Based on the research and survey conducted in a group of HR experts, there is a positive correlation between gender and level of satisfaction with the current job. Most of the female respondents are satisfied with their job regarding their current role compared with male respondents. This finding aligns with the findings of Ogundele (2005), but it contradicts the findings of Kim (2005). From the analysis, it is proven that there is a significant association between years of experience and response regarding employee engagement at the organisation. This finding aligns with the findings of Sagayarani (2015) and those of Fatma and Shyqyri (2015), but contradicts with the findings of Elizabeth and Dennis (2014). From discriminant analysis, the researchers determined that there is a significant association between work–life balance initiatives organised by the company and gender, age, annual income, educational qualification, and years of experience. Of many independent variable, gender acts as important independent variable with higher a coefficient value, which predicts work–life balance engagements in the company compared with other independent variables. This result aligns with the findings of Amy et Al. (2014) but contradicts with the findings of Karishma and Harvinder (2015). Multiple regression analysis reveals that independent variables—such as age, gender, education qualification, annual income, and years of experience—are statistically significant with level of motivation at work. The study found that gender is the best predictor and gain importance in level of motivation at work. This finding aligns with the findings of Fapohunda (2014), but it contradicts with the findings of Rashmi et al. (2010).

8 Implications of the Study

HR experts act as a business-driven HR by incorporating necessary policies and practices with reference to onboarding and induction, manpower planning–induction process, and feedback-based system.

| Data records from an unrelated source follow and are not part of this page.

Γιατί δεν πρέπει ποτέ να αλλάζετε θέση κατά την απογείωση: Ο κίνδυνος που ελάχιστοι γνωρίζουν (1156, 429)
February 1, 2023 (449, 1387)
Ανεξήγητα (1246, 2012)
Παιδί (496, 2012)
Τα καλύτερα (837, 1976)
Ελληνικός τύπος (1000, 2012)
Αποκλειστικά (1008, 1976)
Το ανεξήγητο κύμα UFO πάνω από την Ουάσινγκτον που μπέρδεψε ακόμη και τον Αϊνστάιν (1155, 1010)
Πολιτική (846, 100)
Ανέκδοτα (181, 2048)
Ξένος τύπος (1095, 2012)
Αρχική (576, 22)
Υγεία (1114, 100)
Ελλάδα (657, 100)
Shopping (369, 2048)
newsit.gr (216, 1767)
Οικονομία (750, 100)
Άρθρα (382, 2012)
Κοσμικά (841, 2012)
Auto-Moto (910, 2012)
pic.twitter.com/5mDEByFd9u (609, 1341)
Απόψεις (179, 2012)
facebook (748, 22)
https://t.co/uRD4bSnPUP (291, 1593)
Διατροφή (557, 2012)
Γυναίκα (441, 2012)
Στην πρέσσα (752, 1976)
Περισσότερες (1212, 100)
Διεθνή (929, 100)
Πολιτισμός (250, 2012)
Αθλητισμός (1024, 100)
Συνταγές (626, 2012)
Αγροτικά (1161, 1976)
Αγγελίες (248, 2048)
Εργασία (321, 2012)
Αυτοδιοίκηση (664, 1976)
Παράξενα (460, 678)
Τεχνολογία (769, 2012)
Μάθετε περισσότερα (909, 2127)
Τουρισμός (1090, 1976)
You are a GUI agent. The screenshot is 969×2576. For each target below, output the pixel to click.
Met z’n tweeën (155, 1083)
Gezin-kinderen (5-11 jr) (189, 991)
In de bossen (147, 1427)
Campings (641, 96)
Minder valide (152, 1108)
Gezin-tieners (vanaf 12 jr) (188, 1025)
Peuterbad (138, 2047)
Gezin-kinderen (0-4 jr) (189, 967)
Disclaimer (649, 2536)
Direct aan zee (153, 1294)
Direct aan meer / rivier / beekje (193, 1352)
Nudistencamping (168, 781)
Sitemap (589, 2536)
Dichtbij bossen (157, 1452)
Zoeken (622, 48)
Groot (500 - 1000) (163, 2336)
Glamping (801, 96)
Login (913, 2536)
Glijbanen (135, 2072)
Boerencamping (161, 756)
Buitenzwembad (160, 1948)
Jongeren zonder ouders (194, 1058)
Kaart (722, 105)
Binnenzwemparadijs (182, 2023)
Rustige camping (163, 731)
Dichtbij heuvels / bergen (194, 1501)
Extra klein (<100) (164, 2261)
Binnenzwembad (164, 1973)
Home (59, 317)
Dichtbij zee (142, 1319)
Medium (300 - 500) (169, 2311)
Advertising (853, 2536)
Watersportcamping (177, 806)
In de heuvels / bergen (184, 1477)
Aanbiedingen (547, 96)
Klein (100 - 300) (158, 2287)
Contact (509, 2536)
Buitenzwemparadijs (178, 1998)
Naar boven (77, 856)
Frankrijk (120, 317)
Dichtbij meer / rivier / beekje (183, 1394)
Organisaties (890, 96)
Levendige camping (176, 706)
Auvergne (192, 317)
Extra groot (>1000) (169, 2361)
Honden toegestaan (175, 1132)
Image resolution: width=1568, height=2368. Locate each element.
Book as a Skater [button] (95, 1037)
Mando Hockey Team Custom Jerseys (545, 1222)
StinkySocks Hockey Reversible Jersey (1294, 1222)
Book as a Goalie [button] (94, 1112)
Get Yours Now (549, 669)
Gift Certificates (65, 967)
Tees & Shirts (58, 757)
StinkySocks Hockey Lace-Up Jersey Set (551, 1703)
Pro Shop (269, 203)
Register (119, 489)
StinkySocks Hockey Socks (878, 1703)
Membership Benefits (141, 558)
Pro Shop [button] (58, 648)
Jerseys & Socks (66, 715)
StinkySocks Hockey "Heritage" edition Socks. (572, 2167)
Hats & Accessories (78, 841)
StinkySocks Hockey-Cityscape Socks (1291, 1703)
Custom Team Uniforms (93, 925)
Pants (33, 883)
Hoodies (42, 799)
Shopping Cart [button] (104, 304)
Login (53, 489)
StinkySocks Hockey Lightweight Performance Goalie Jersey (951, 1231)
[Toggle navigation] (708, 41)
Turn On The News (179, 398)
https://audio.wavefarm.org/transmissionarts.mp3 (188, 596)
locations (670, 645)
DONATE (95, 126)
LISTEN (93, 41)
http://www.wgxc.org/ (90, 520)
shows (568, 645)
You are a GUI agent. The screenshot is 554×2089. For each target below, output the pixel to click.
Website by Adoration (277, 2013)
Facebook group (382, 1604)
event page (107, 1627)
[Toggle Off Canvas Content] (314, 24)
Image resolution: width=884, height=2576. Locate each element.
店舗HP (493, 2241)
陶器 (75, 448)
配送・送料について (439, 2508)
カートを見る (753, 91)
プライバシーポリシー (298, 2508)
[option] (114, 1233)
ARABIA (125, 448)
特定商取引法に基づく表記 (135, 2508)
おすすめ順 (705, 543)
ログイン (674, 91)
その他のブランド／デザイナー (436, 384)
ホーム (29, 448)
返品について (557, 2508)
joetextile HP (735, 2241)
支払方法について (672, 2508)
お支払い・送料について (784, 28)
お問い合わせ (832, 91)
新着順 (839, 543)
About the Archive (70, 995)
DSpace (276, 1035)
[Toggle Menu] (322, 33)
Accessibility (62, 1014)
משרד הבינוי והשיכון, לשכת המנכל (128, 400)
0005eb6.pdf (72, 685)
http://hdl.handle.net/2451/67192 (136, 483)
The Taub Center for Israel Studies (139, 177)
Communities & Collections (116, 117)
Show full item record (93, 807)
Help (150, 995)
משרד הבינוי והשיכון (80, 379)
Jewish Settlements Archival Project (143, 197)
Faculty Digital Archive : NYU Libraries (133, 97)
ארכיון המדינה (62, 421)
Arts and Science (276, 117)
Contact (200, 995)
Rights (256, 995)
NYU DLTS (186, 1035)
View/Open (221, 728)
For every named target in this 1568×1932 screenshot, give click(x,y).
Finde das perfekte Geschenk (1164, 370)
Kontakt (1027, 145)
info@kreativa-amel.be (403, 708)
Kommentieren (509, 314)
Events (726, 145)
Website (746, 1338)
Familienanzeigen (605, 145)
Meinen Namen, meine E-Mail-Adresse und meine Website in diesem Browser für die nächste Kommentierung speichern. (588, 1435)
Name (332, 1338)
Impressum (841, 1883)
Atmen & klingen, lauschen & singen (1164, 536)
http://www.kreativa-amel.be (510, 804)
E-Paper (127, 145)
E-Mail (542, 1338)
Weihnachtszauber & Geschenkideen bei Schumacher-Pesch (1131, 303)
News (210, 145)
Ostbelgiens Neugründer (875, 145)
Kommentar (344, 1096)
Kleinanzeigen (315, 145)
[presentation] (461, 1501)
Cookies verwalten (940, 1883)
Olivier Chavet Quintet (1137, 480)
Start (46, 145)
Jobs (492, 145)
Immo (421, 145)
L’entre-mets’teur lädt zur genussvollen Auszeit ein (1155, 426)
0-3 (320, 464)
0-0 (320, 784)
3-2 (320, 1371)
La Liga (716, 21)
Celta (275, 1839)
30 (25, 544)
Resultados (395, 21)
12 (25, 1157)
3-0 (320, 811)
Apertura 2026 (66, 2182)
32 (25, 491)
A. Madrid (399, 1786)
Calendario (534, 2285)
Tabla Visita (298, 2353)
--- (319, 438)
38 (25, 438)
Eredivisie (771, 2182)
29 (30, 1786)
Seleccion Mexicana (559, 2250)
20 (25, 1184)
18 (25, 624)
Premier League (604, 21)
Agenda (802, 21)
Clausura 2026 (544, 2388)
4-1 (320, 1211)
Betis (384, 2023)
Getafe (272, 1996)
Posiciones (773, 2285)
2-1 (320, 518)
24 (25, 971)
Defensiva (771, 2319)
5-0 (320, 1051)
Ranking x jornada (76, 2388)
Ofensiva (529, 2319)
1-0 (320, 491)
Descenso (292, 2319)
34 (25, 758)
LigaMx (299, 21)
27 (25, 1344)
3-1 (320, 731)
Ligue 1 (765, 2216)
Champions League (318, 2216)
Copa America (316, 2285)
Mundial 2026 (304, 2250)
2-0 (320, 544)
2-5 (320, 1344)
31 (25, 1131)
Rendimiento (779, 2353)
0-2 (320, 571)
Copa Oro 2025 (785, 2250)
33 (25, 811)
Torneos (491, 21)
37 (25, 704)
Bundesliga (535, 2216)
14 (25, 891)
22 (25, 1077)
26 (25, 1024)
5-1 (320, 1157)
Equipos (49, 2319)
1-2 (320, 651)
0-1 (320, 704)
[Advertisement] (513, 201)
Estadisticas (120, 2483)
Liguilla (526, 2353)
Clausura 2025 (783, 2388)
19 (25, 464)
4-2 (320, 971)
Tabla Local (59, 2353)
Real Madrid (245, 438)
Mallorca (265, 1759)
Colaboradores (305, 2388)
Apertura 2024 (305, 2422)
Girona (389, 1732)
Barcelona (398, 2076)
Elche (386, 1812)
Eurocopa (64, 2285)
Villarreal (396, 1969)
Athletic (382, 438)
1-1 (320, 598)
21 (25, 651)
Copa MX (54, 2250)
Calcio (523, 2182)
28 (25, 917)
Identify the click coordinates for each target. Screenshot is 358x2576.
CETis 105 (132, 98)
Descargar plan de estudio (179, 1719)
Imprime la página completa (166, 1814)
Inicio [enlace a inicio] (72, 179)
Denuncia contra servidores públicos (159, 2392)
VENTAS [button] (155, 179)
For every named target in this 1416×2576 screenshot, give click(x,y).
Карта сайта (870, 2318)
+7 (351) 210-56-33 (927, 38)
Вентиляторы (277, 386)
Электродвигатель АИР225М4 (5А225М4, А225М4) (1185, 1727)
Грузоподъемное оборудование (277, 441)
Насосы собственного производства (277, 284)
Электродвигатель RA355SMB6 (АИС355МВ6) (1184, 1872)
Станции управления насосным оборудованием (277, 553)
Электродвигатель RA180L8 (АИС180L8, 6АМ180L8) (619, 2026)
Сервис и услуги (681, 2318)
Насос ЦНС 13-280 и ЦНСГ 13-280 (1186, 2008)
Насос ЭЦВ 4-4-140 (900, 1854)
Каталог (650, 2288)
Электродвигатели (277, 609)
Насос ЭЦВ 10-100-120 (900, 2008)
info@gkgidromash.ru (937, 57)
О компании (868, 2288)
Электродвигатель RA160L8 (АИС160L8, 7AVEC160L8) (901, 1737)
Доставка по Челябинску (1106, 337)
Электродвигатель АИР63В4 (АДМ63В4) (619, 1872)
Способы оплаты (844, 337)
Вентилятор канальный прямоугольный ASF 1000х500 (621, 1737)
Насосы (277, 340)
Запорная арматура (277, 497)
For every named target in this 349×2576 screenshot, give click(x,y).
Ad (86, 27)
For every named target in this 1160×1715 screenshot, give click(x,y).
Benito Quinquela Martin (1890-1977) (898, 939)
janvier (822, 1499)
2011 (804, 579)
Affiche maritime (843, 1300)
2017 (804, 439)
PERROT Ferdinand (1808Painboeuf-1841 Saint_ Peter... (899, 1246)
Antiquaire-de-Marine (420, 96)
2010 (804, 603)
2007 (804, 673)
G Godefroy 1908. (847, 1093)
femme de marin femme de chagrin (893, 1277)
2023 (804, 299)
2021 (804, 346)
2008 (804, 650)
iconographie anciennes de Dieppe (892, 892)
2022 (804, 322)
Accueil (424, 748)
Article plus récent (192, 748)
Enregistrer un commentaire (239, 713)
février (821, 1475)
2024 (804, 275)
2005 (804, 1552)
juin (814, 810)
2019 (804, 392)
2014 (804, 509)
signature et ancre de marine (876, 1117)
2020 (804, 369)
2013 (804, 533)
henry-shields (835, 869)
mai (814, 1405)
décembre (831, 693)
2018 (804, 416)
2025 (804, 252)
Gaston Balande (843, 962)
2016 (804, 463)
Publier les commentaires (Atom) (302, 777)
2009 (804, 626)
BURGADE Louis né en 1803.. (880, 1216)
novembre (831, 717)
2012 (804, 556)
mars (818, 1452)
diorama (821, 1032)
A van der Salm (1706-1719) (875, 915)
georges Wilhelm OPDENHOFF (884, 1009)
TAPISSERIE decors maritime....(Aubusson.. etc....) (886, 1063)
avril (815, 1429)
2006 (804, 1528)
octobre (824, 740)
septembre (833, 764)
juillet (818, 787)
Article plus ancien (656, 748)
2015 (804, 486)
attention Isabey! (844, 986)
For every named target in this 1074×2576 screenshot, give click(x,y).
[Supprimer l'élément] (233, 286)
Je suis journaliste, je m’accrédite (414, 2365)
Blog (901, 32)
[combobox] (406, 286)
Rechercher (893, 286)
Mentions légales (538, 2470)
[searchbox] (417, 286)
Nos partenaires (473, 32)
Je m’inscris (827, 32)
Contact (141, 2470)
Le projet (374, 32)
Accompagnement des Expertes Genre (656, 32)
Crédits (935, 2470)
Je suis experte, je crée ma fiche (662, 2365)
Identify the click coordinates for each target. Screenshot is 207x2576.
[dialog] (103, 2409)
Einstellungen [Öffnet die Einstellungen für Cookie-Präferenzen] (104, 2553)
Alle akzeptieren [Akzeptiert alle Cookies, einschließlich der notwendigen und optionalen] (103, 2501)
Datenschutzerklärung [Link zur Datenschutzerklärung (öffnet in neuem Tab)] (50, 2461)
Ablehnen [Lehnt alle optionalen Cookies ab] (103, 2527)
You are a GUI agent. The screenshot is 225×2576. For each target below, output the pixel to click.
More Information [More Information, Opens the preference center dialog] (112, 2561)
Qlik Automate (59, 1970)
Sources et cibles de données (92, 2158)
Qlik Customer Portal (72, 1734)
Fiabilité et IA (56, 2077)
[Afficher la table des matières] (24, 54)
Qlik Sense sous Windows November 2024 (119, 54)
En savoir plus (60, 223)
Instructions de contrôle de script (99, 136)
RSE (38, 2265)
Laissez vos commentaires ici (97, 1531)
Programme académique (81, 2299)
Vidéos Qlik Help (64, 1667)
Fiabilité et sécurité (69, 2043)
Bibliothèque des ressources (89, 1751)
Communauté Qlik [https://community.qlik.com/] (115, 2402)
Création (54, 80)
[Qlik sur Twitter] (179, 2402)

The study also identifies and encourages a learning culture, leadership engagements, career advancements, employee-engagement drives, increasing the level of satisfaction, and work–life balance initiatives, etc. HR experts should focusing on and decrease attrition levels through a wide range of rewards and recognition programs, counseling, mentoring programs, creation of a positive and friendly work environment, promoting employment involvement, participation, and generating and retaining talented workforce in the organisation. This research helps to determine human-resource practice and the challenges confronted by HR experts in an Indian IT firm. The study is limited to an IT firm in Bangalore, India, but the results can be extrapolated to IT firms and other industries in India and abroad to get a better understanding of human-resource practices and the challenges faced by HR experts.